Surtout, à la fin des années 1980, 97% des entreprises sont contrôlées par l’État. Et le libéralisme alors triomphant s'accorde mal avec le dirigisme étatique. Plusieurs plans de privatisations de grande envergure sont mis en place. Le premier, connu sous le nom de « petite privatisation » (« malá privatizace » en tchèque) débute à la fin de l'année 1990 et vise à vendre aux enchères les petites entreprises des secteurs des commerces et des services. Les employés sont ainsi encouragés à acheter une part de leur entreprise. Pendant trois ans, ce sont environ 23 000 firmes qui passent du secteur public à celui du privé.
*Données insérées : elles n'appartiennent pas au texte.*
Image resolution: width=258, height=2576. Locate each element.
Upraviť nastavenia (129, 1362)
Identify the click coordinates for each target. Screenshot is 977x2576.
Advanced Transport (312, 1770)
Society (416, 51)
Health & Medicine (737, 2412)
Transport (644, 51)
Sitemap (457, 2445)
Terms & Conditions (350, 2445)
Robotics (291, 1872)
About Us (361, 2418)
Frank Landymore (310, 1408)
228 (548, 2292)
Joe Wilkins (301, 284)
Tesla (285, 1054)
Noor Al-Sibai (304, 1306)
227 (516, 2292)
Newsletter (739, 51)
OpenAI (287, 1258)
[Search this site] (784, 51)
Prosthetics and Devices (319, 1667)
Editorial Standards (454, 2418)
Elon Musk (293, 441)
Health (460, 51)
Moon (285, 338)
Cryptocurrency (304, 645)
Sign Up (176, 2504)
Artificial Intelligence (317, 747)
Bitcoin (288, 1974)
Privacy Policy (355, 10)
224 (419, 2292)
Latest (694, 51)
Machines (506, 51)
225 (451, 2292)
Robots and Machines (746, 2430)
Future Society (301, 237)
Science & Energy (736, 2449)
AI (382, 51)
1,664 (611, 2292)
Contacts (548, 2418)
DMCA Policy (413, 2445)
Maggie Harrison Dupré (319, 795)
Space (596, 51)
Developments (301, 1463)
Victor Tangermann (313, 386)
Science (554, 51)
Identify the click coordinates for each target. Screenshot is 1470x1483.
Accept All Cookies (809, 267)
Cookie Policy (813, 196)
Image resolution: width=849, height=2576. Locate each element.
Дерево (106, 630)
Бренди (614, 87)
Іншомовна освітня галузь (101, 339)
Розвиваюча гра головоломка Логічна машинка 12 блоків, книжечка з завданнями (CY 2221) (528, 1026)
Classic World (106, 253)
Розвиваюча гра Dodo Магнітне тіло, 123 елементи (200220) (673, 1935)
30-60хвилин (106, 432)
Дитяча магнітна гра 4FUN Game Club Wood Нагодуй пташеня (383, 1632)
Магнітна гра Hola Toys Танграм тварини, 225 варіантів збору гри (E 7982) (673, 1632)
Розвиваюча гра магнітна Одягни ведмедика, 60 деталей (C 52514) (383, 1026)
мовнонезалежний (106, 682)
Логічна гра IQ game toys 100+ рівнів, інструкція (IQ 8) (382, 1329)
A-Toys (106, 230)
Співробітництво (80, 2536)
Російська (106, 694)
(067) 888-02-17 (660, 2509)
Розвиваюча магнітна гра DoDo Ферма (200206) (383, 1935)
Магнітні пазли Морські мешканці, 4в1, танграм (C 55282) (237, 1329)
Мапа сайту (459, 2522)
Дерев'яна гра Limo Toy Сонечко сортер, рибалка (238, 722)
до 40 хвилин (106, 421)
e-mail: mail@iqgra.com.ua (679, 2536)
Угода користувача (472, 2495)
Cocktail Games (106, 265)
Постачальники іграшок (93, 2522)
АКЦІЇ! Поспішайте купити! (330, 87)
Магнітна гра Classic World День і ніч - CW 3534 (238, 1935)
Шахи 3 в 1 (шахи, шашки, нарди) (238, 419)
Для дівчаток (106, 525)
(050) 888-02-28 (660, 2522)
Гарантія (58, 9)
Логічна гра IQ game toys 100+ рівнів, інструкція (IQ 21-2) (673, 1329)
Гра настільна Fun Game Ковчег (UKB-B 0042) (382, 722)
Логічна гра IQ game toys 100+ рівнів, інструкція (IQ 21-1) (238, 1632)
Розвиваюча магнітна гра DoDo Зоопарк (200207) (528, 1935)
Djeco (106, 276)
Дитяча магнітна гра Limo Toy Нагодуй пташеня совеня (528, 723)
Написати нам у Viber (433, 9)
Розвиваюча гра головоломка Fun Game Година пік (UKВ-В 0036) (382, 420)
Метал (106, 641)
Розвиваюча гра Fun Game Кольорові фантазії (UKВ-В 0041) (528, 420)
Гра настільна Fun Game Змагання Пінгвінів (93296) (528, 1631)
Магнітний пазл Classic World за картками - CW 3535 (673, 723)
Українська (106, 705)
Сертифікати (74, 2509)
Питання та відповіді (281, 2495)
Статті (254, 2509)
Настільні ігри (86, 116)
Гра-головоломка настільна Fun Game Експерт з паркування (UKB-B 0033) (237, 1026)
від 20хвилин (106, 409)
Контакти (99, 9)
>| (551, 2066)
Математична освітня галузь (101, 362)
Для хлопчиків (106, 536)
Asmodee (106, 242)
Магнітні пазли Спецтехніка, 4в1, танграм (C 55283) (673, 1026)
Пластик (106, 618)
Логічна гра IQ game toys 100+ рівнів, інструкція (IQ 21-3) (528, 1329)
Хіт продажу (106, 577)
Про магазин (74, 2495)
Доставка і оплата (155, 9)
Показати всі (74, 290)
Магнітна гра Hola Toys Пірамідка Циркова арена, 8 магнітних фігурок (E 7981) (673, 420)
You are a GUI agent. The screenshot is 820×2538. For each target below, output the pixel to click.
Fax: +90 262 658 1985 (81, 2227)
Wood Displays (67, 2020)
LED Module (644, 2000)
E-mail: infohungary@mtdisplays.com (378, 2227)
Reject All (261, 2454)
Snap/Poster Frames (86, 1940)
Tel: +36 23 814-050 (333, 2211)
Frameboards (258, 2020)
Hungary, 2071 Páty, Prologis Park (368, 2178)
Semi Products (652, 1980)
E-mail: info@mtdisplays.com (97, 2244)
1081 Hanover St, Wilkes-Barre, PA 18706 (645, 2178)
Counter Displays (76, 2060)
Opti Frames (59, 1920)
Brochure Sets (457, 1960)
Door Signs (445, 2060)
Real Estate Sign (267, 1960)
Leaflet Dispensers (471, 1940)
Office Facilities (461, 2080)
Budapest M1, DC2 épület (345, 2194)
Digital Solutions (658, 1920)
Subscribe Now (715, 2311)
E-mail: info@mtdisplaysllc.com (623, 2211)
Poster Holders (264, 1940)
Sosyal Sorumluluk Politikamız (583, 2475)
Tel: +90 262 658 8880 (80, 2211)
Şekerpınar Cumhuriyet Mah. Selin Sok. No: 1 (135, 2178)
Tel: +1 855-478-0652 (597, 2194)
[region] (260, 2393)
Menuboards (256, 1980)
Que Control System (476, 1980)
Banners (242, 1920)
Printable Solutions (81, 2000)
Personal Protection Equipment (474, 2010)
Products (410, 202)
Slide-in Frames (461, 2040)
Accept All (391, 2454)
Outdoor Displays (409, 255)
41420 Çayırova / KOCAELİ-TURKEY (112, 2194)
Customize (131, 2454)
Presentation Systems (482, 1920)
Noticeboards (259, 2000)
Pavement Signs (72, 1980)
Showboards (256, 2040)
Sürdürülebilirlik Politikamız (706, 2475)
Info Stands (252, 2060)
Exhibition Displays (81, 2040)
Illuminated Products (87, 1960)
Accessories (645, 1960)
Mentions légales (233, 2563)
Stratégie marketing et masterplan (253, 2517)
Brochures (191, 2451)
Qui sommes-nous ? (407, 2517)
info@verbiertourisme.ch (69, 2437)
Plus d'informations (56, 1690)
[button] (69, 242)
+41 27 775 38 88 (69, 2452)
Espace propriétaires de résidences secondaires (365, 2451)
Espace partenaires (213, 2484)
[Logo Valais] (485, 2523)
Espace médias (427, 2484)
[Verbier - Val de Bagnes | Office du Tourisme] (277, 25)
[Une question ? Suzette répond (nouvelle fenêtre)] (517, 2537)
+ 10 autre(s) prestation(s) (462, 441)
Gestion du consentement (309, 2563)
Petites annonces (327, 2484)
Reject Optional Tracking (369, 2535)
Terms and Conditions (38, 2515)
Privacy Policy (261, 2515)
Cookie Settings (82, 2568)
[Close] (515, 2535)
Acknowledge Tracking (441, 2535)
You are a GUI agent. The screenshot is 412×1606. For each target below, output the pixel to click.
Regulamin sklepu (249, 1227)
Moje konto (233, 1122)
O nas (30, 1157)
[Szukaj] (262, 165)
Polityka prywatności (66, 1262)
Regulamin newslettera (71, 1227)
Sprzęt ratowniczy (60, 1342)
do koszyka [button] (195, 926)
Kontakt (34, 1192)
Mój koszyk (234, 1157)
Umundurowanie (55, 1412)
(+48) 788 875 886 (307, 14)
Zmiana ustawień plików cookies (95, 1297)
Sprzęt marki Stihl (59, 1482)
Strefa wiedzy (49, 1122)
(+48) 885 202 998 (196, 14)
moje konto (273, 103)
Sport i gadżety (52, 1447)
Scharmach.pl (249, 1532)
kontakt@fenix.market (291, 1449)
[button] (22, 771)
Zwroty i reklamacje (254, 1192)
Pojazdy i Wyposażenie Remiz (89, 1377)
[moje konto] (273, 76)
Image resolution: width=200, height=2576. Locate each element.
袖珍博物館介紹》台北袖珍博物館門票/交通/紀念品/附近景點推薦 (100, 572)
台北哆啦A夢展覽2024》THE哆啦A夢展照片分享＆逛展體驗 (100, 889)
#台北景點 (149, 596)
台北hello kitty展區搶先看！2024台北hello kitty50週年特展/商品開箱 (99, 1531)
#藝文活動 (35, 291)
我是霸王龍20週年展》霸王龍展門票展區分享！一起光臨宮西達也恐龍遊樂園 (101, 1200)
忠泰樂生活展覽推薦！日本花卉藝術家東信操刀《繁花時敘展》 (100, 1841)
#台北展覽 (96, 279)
Ces opérations permettent à l’État tchécoslovaque de faire rentrer près de 32 milliards de couronnes dans ses caisses.

Václav Klaus,  photo: ČT24
Sous l'égide du ministre des Finances d’alors, Václav Klaus, du ministre aux privatisations, Tomáš Ježek, et de l'économiste Dušan Tříska, est lancé un second plan de privatisation dont l'objectif est de vendre au peuple tchèque la plupart de leurs grandes entreprises. C'est la fameuse « privatisation par coupons ». Tomáš Ježek explique s'être inspiré des bons de rationnement qu'il avait connus dans sa jeunesse. Anne-Françoise Blüher est analyste économique pour une grande banque de République tchèque. Arrivée dans le pays dans les années 1990, elle en connaît très bien les mutations économiques et nous explique le fonctionnement de ces carnets de coupons :

« Chaque Tchèque, qui avait plus de 18 ans, pouvait acheter un carnet avec des coupons. En ce temps-là, cela coûtait peut-être quelque chose comme 1 000 Kč. Et ces coupons représentaient une sorte de monnaie pour acheter des actions des entreprises qui devaient être privatisées. Donc, le propriétaire d'un carnet à coupons pouvait dire qu'avec ces coupons, il désirait acheter telle action de telle entreprise. Tant que la demande n'était pas plus grande que les actions disponibles, cette personne obtenait les actions qu'elle souhaitait. »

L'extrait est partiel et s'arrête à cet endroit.